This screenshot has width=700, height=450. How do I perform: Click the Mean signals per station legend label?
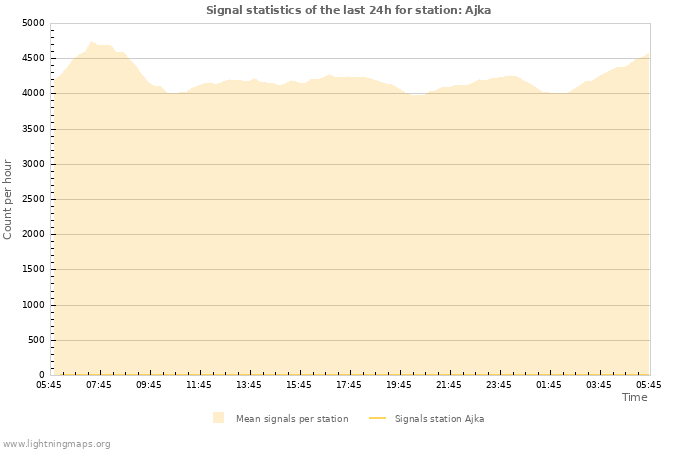pyautogui.click(x=292, y=419)
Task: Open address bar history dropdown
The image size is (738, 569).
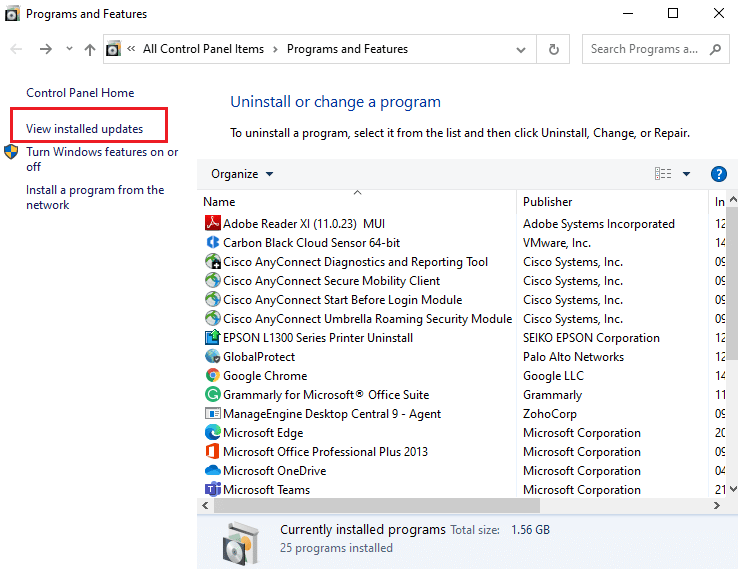Action: [x=521, y=49]
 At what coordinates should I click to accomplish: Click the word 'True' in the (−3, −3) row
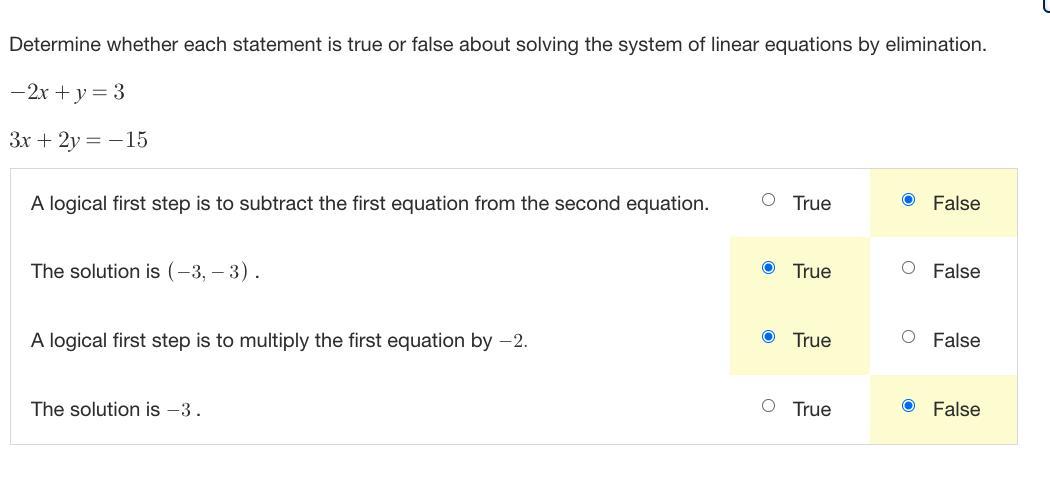point(812,272)
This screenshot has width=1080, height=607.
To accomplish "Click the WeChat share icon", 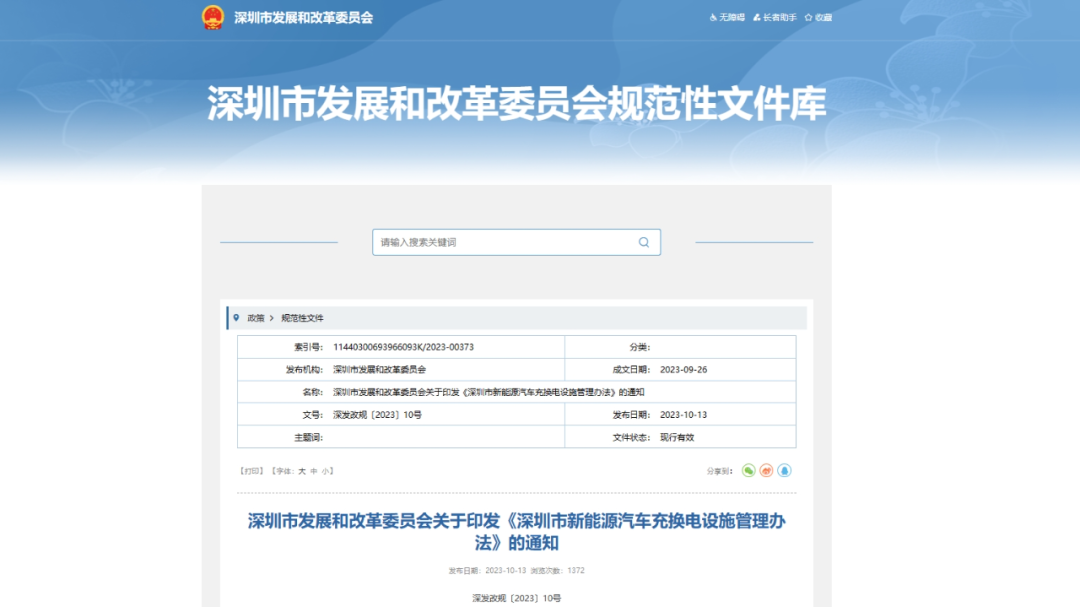I will [x=749, y=471].
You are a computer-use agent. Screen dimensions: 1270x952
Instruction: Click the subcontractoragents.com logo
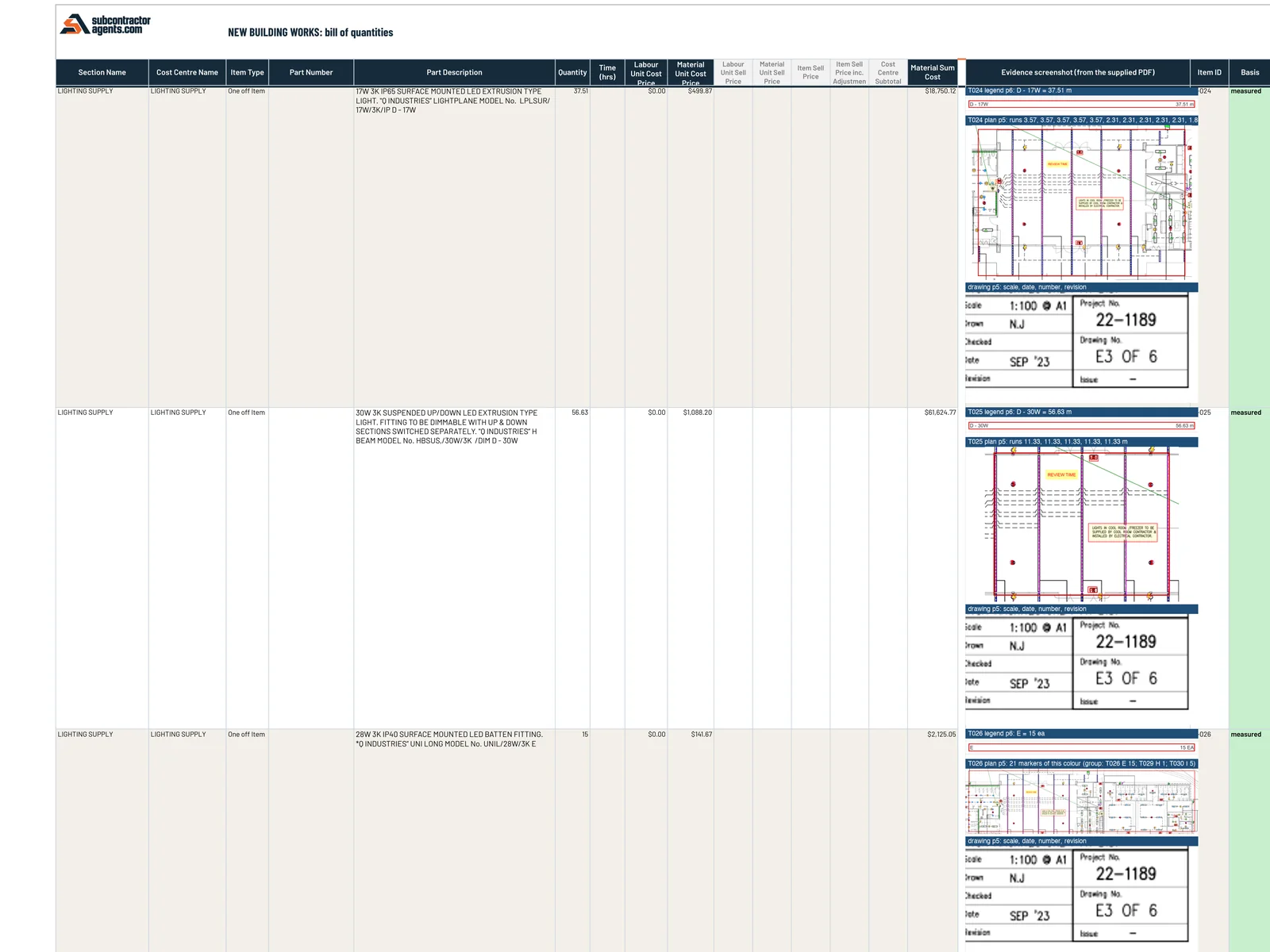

▬▬▬▬▬▬

[What is needed]
An exact transcription is needed of the lines from the one with "The image size is (738, 569)." to the one with "This screenshot has width=1080, height=607." above, both ends included, with pictures left out.

[Written response]
The image size is (738, 569).
Action: [x=521, y=49]
 At what coordinates should I click to accomplish: Click the word 'True' in the (−3, −3) row
point(812,272)
This screenshot has width=1080, height=607.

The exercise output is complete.